Salesforce.com has come to London today for its first DreamForce Europe event. There have been European customer and partner events in previous years, but this is the first event at true DreamForce scale — 2,500 attendees at the Barbican conference center in the heart of the City, London's financial district. And it has one of Marc Benioff's hallmark two-and-a-half-hour marathon keynotes, familiar to DreamForce regulars [disclosure: Salesforce.com is a recent client].

Benioff has chosen London to unveil a new definition of Web 3.0 (a favorite theme of my own) that ties it to Salesforce.com's platform-as-a-service message.

Where Web 1.0 was about consumer applications that gave people access and Web 2.0 enabled people to publish their own user generated content, Web 3.0 is about empowering people to innovate using Web-hosted infrastructure, he explains.

"We think Web 3.0 is now upon us. It's the era of platforms," declares Benioff, citing his own company's Force.com, along with Google App Engine, Amazon Web Services and Facebook as examples. "New platforms are coming right out of the cloud. It's time to make a choice. You can continue to build your applications in the software model or you can move your applications to the new model of cloud computing. There is a new way to build your applications."

One of the most striking aspects of Benioff's new message is that it's no longer about trying to get everyone using Salesforce.com's platform. Showing a slide with logos from 21 different PaaS providers, he acknowledges the emerging diversity of the PaaS landscape: "The hallmark of all these platforms of a service is that different ones serve different markets and different developers." Facebook serves the consumer, Amazon targets LAMP stack developers, Google App Engine is for Python developers, while Force.com serves the enterprise market, he explains.

This is a marked change from the old paradigm exemplified by Microsoft, whose success has been predicated on grabbing a near-monopoly with its Windows desktop platform. In stark contrast, as Benioff goes on to point out, on the Web it's easy to combine platforms, for example mashing up Facebook and Force.com functionality. "Unlike the old platforms where you had to choose which one to get locked into, you have a lot more flexibiity and a lot more freedom," he says.

Having established that PaaS is a diverse industry rather than a single-company monopoly, Benioff must be relieved to be able to cite independent confirmation of his company's leadership of the sector. Just in the nick of time, it turns out that industry analyst Gartner has just published a new Application Server Magic Quadrant report, which includes Force.com as its first ever PaaS participant (Gartner by the way uses the term APaaS, which stands for application platform as a service). "Force.com is well ahead of all the major players," says the report, "as well as in mind share, forcing most competitors to catch up."

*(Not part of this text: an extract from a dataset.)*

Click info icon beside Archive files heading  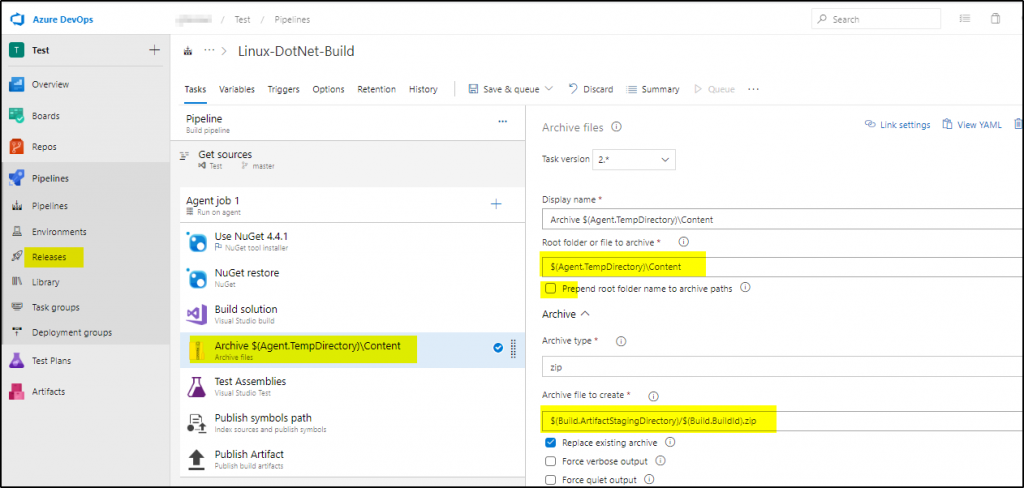pos(616,127)
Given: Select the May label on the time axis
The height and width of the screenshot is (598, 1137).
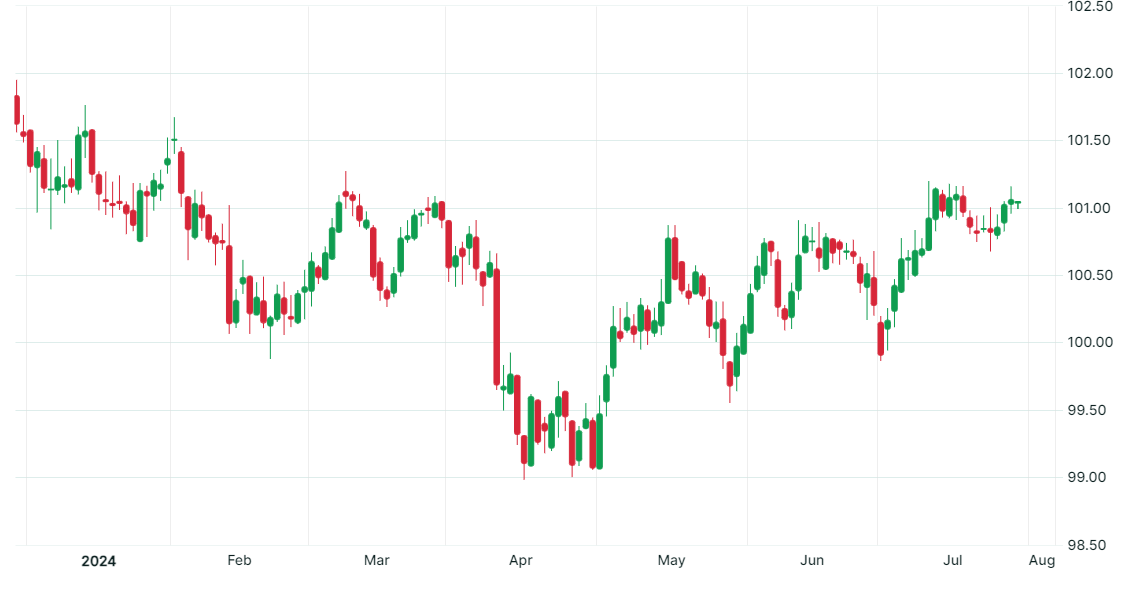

To reinforce that message, UK financials software CODA today at Dreamforce.com is launching CODA2Go, an enterprise financials application built on the Force.com platform, which CEO Jeremy Roche demonstrated on stage as the keynote drew to a close. I spoke to Roche earlier and will be writing more about its decision to develop on Force.com in a separate posting later on.

I'll close here with a few new metrics about Salesforce.com in Europe that Benioff cited in his presentation. 7,000 of the vendor's 41,000 customers are in Europe, Benioff said, and annualized revenues in Europe are running above $150 million (out of $850 million worldwide). The largest customer in Europe is Misys with 57,500 subscribers. And to encourage start-up ISVs to develop on the Force.com platform, UK based venture capital investor Eden Ventures has announced a competition today to win up to £1 million (around $2 million) in funding.

One other interesting slide I haven't seen in US presentations was one claiming green credentials, stating that the effect of 41,000 customers using Salesforce.com instead of their own server infrastructure meant a reduction in carbon emissions equivalent to 4,000 fewer cars on the road. It was just one more element in a distinctly European flavor to the event.